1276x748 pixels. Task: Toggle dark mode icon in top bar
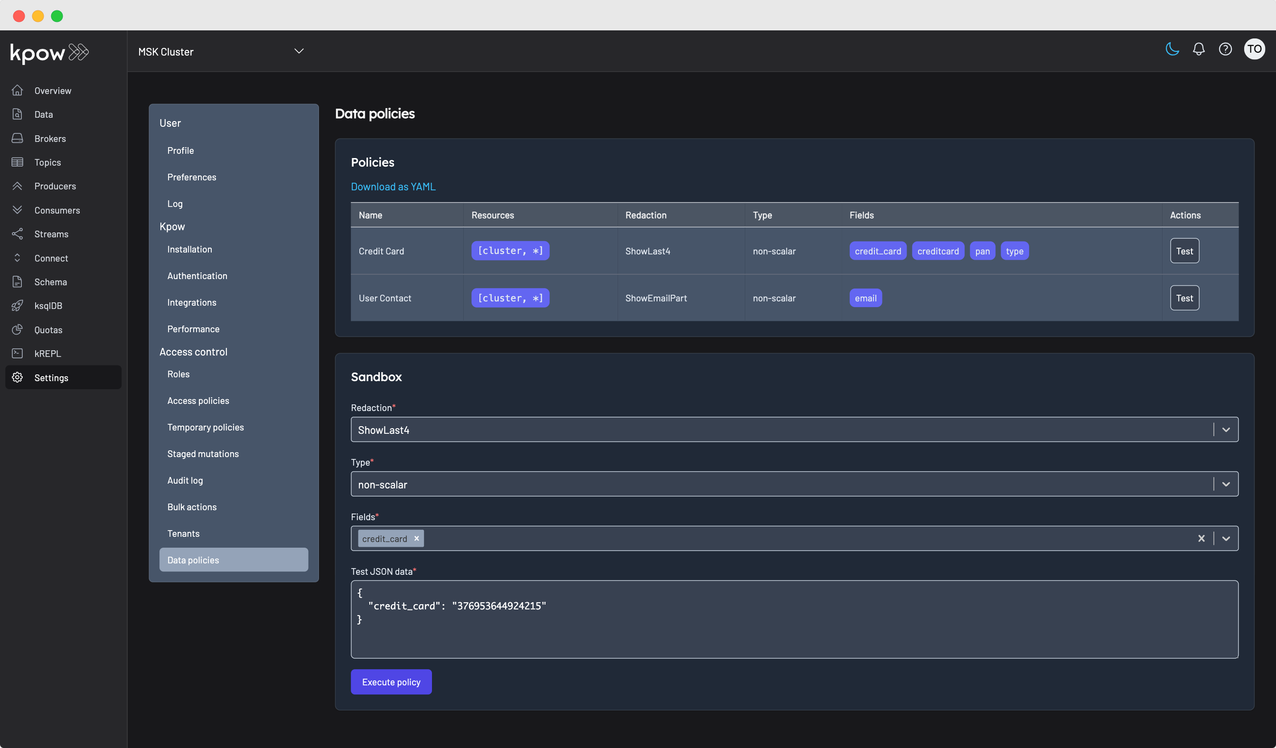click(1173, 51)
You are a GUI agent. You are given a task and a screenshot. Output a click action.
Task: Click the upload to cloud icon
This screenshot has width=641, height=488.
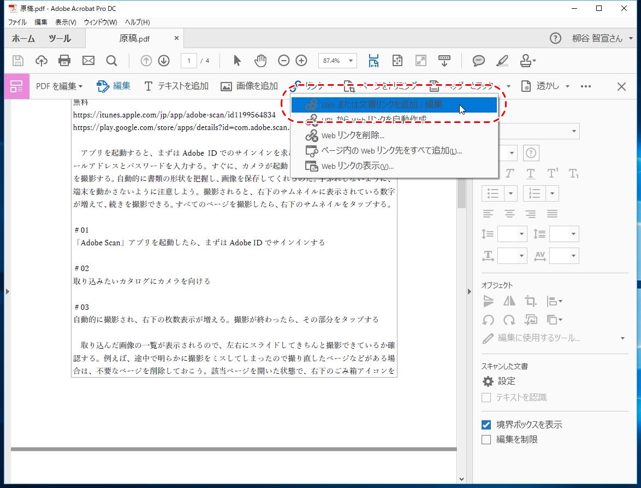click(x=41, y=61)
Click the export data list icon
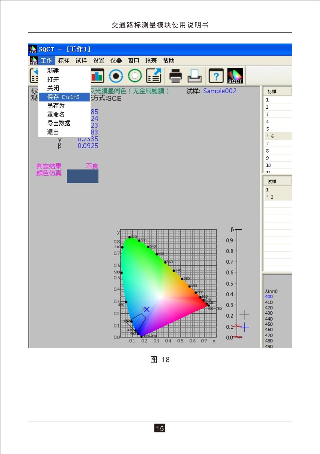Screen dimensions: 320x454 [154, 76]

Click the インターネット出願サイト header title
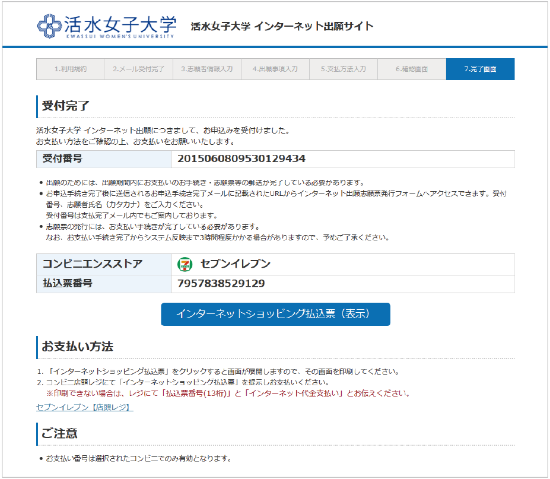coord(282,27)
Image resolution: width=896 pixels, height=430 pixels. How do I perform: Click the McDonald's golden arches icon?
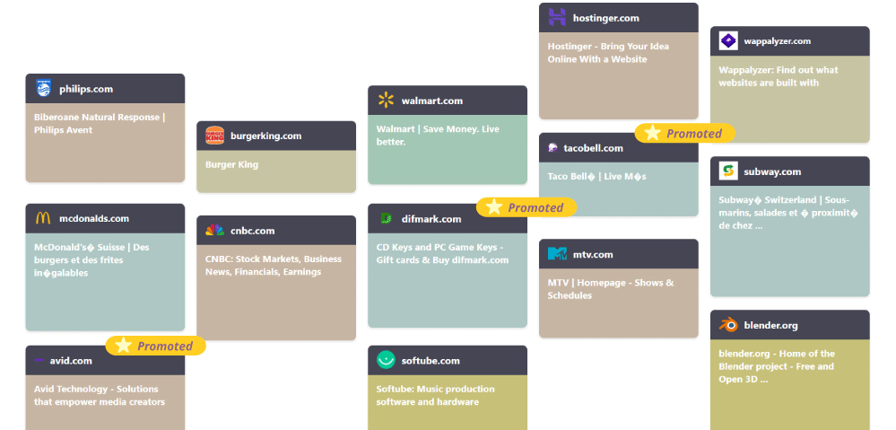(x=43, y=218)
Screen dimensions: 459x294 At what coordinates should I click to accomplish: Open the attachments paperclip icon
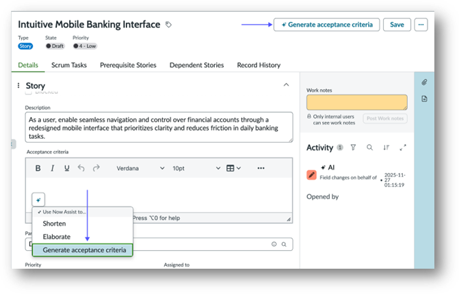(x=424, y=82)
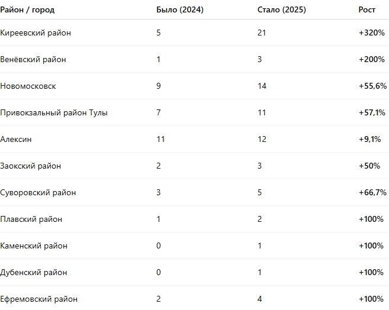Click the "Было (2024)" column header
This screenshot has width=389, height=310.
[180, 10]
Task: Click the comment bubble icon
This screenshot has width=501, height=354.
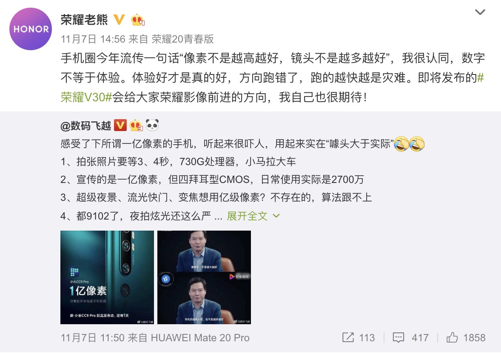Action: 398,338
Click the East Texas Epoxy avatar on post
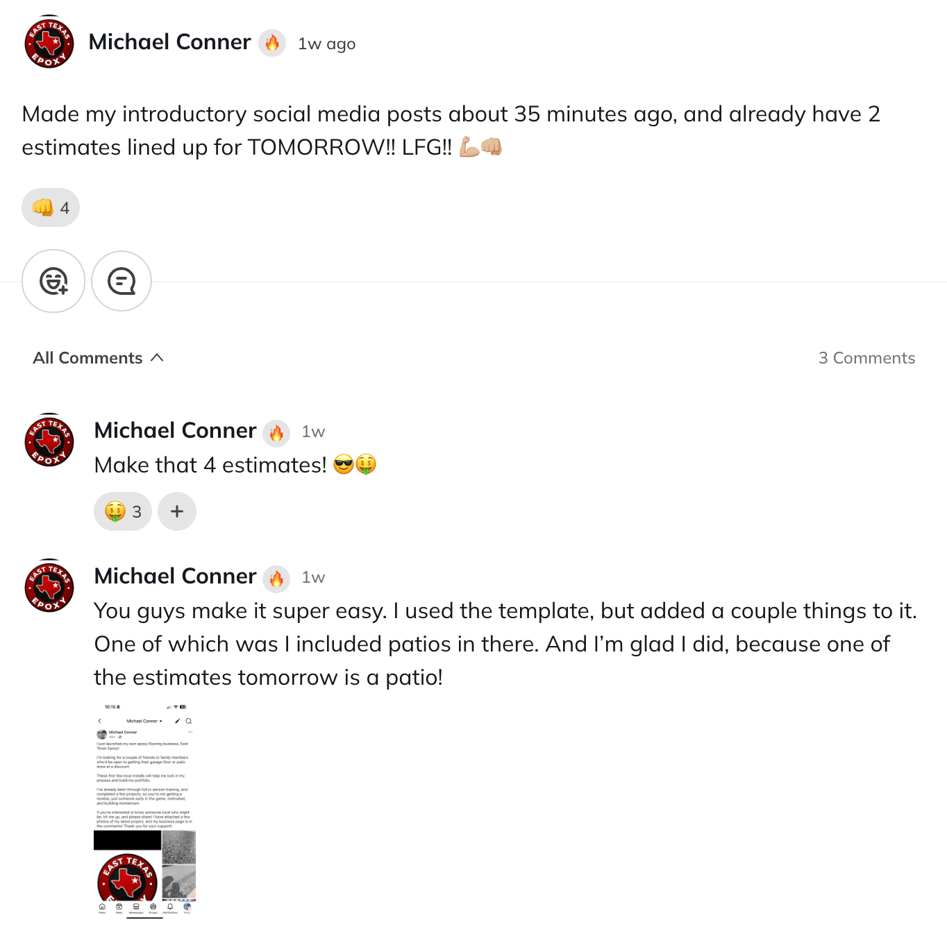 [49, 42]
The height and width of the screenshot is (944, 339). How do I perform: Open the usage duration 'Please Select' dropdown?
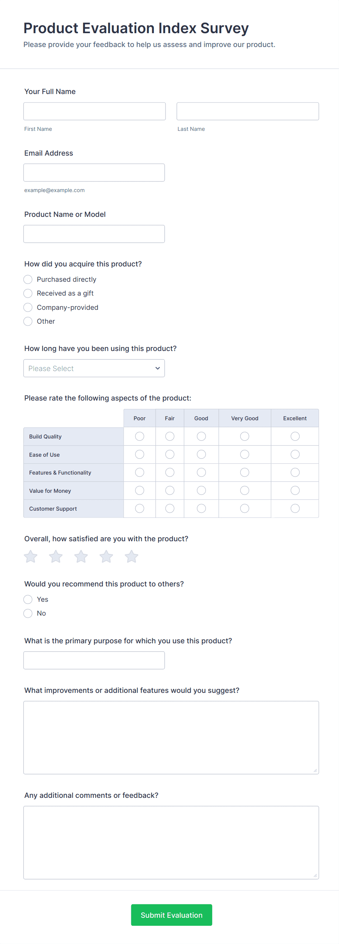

========================================

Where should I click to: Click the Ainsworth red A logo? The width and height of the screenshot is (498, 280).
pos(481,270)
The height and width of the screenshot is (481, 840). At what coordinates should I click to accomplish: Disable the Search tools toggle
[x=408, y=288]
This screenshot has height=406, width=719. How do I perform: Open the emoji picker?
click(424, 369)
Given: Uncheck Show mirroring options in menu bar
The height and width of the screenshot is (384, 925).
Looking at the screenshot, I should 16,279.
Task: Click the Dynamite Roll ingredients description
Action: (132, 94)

========================================

■ **Task prompt**:
Respond with the exact lines above running from the one containing "Click the インターネット出願サイト header title" to the one containing "The height and width of the screenshot is (944, 339).", both ends kept and no pictures included.

■ **Expected output**:
Click the インターネット出願サイト header title
coord(282,27)
Image resolution: width=896 pixels, height=430 pixels. How do I perform: Click the McDonald's golden arches icon?
(x=43, y=218)
Screen dimensions: 459x294 At what coordinates should I click to accomplish: Open the attachments paperclip icon
(x=424, y=82)
Click the "Было (2024)" column header
This screenshot has width=389, height=310.
[180, 10]
Task: Click the comment bubble icon
This screenshot has width=501, height=354.
Action: 398,338
Click the East Texas Epoxy avatar on post
 [49, 42]
The height and width of the screenshot is (944, 339). How do I perform: Open the usage duration 'Please Select' dropdown?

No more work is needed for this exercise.